## [TEXT SHOWN]
++++++

One of the most useful ways for a child to spend his/her summer vacation is go to different camps. Health Inspectorate (hereinafter, Inspectorate) reminds: to spare yourself from worrying about a child while he/she is in the camp, research camp-related information in advance and make the necessary preparations.

Camps/List of camps section of, a web-page run by the National Centre for Education, contains a list of all children’s camps registered in 2014. This site allows everyone to check whether the camp they have chosen for their kid is safe. Does it meet all relevant standards? Does it have all permits and approvals from State Firefighting and Rescue Service, [1] Food and Veterinary Service [2] and the Inspectorate? [3].


Inspectorate reminds: check the camp yourself before you sign contract. Walk around the surroundings, check whether rooms (especially sanitary rooms) are clean, tidy and properly equipped (everything works, toilet paper supplied). Make sure kids can wash hands before meals and after toilet (everything works, soap, towels or hand-dryers supplied). Check the playground and sports accessories for damages and secure fastening, ask for first aid procedures and whether emergency service phone numbers are visibly displayed.

Parents must not forget to visit family doctor (or paediatrician) and obtain a health certificate within 10 days (but not earlier) before going to the camp. Certificate must contain all relevant health information about your child: vaccination history, pediculosis (head lice) checks, allergies, chronic diseases and use of special medication.


In 2013, Inspectorate issued permits to 903 new camps, 19% more compared to previous year. Two camp operators were denied permit. Altogether Inspectorate made 96 scheduled checks of camps across the country.

Minor irregularities were identified in 37 camps. Most irregularities were related to certificates issued by family physicians. In several cases camp operators failed to comply with a requirement to provide visibly displayed contacts of medical practitioners or institutions (including staff members) contracted to provide medical services to children in the camp.


[1]  ­State Firefighting and Rescue Service opinion regarding fire safety measures implemented by operator at camp location;

[2] Document ascertaining the registration of caterer with Food and Veterinary Service;

[3] Health Inspectorate’s opinion regarding hygiene measures implemented by operator at camp location.

++++++

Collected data

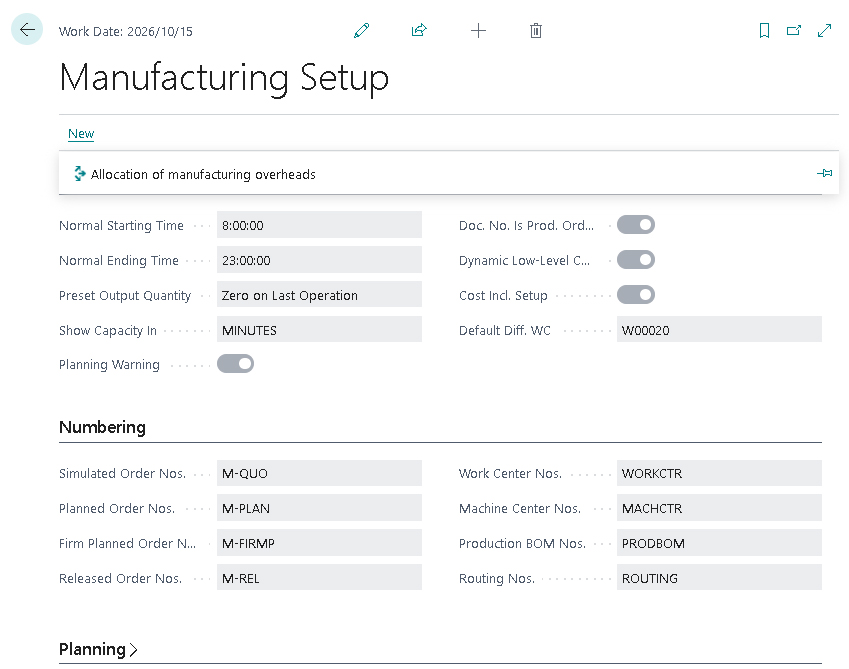Open page in new window icon
The image size is (849, 669).
pos(794,31)

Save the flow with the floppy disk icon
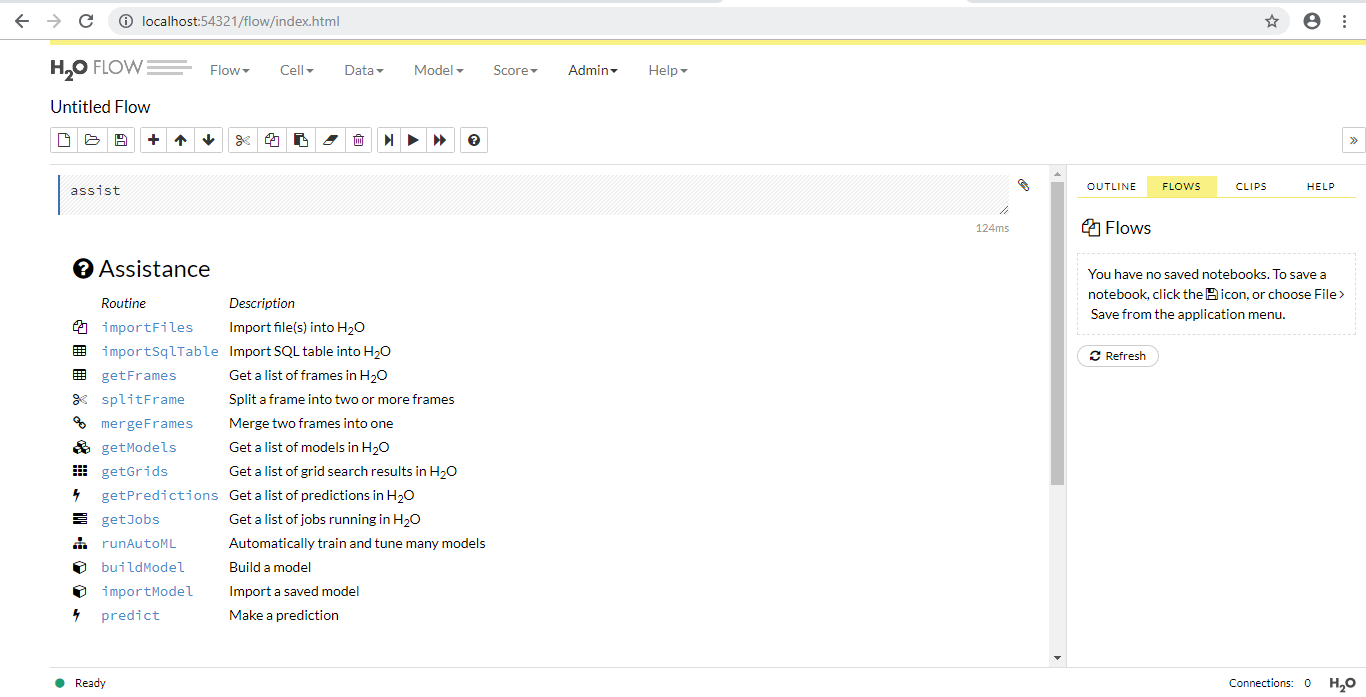coord(120,140)
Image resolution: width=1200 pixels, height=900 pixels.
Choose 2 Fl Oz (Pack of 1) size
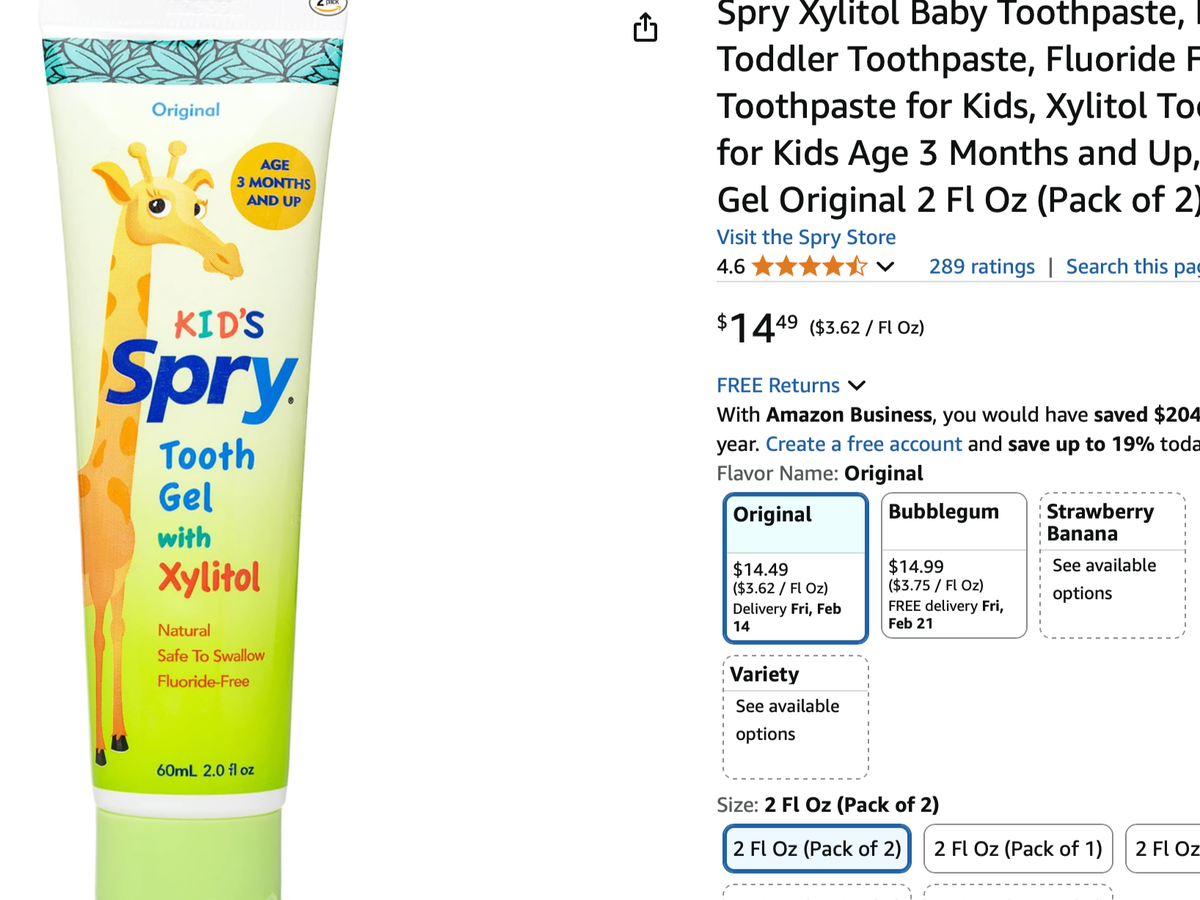pos(1018,849)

++++++

## [WORK REQUIRED]
According to the text on children's summer camps, how many new camps received permits from the Inspectorate in 2013?

## [EXERCISE RESPONSE]
903 new camps.